Updated on May 9, 2016

It was September 30, 1911.

It was September 30, 1911. My maternal grandmother Katherine was just two months shy of being five years old, but she had a clear memory of one of the most terrific disasters of these parts as it became embedded in her mind all through her eighty six years here on earth. She told this story many times over the years. I was only a kid myself when I was first exposed to this most interesting story. If only I had taken notes I could give a much better description of the events as they unfold. I will do my best to recall what my grandmother told me.

Grandma lived with her family on a hillside in the tiny community of Odin located in Potter county, Pennsylvania. Odin was a logging town full of sawmills and a farm or two. Odin lies but a few miles from Austin, a much larger town with merchants and other commodities needed for residential establishments to flourish in those slower days of the horse and buggy.

Photo Contest winner-Austin Dam

Source

The Bayless Dam Project

A pulp and paper mill owned by a man named George Bayless was in need of better water supply. He had a dam built in 1909 to fill his needs just one mile away from the Austin town limits. Short cuts lead to poor construction and many signs of problems were to soon be emerged. Bayless could not fail. The people needed the jobs his business brought to their struggling community, so over looked inspections and helpless on lookers became a fixed scenario despite any concerns. The Bayless Dam project should never have been. If only they had stuck to the original intended design perhaps it would have made a difference. Perhaps it would not have been an event to be embedded in my own family history.

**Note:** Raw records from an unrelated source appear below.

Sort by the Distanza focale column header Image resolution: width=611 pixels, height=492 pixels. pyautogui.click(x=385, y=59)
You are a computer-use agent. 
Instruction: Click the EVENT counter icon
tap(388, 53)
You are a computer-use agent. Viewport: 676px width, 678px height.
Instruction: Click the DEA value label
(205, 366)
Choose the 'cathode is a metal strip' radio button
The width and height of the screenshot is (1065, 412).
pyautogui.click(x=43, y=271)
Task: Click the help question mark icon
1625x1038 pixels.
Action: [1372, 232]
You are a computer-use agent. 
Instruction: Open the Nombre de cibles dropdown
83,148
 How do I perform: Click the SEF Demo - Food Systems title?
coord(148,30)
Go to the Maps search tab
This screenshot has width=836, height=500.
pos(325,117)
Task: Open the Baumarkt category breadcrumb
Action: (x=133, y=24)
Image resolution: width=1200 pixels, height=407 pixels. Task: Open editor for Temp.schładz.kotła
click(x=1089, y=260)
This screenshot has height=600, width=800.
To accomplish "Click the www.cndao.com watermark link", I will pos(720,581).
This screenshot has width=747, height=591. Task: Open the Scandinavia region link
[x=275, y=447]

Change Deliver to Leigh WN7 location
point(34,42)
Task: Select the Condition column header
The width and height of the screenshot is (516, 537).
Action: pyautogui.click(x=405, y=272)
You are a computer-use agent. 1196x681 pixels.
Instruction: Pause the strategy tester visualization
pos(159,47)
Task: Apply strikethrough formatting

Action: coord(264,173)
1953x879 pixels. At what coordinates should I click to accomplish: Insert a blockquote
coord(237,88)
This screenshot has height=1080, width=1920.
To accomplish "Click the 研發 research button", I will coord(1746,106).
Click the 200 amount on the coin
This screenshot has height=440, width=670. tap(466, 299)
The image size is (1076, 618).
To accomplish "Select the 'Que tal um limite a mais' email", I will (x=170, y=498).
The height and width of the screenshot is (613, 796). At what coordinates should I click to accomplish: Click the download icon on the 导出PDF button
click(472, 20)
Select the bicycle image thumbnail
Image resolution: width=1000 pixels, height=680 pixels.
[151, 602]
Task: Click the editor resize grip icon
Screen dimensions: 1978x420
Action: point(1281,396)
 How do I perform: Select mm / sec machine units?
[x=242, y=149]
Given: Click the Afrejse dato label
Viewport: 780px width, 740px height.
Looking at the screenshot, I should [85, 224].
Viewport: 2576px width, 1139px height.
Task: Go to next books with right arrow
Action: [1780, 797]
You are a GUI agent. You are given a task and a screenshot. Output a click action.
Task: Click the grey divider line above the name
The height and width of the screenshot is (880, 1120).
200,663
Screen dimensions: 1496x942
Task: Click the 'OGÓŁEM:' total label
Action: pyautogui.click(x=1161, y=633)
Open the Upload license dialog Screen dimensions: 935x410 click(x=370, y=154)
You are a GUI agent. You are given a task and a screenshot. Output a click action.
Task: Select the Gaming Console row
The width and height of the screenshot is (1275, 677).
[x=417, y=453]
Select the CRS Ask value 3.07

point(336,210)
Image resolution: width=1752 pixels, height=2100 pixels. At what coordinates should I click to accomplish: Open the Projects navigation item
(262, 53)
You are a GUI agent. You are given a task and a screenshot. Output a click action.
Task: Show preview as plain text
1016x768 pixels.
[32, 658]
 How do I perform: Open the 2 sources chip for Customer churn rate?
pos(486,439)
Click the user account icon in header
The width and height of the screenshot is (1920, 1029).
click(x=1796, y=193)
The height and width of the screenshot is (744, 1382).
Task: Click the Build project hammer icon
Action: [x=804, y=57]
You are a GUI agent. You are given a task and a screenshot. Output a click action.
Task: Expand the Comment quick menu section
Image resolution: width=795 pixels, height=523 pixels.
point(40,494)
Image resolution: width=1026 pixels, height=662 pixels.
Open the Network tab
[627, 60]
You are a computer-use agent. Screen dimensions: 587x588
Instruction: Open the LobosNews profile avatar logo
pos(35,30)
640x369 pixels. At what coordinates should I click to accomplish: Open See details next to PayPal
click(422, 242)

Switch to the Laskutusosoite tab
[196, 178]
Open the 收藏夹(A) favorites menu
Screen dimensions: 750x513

Before the flood destroys Austin it was a booming town.

Source
My grandmother Katherine Mattison Rood turned five years old the year the dam broke.
My grandmother Katherine Mattison Rood turned five years old the year the dam broke. | Source

False alarms were common.

Grandma’s older sister, Lucy had taken ill and her father, Wallace Mattison hitched up the team and drove her to the doctor in down town Austin. Grandma said they had been gone for hours and it was such a nice day that they would most likely take their sweet time returning home. It was election-day and the town was busier than usual. Grandma told me the people of Austin had been hearing sirens throughout that Saturday morning because the dam was leaking badly, but most people paid the warnings no mind because they had heard them many times before and nothing happened. Sort of like the boy who cried wolf, Austin’s practice alarms did more harm than good. People just went about their business without cause of fear. Although Odin was not that far away my grandmother could not recall hearing the sirens echo across the mountains. It turns out that the reason her father was longer returning home was because he was trying to help warn people to head for the hills. Lucy’s ailment was not a serious one. It is good that they took it serious enough to make the trip to Austin. Lives likely were saved by the warnings they were able to give their neighbors on the return home.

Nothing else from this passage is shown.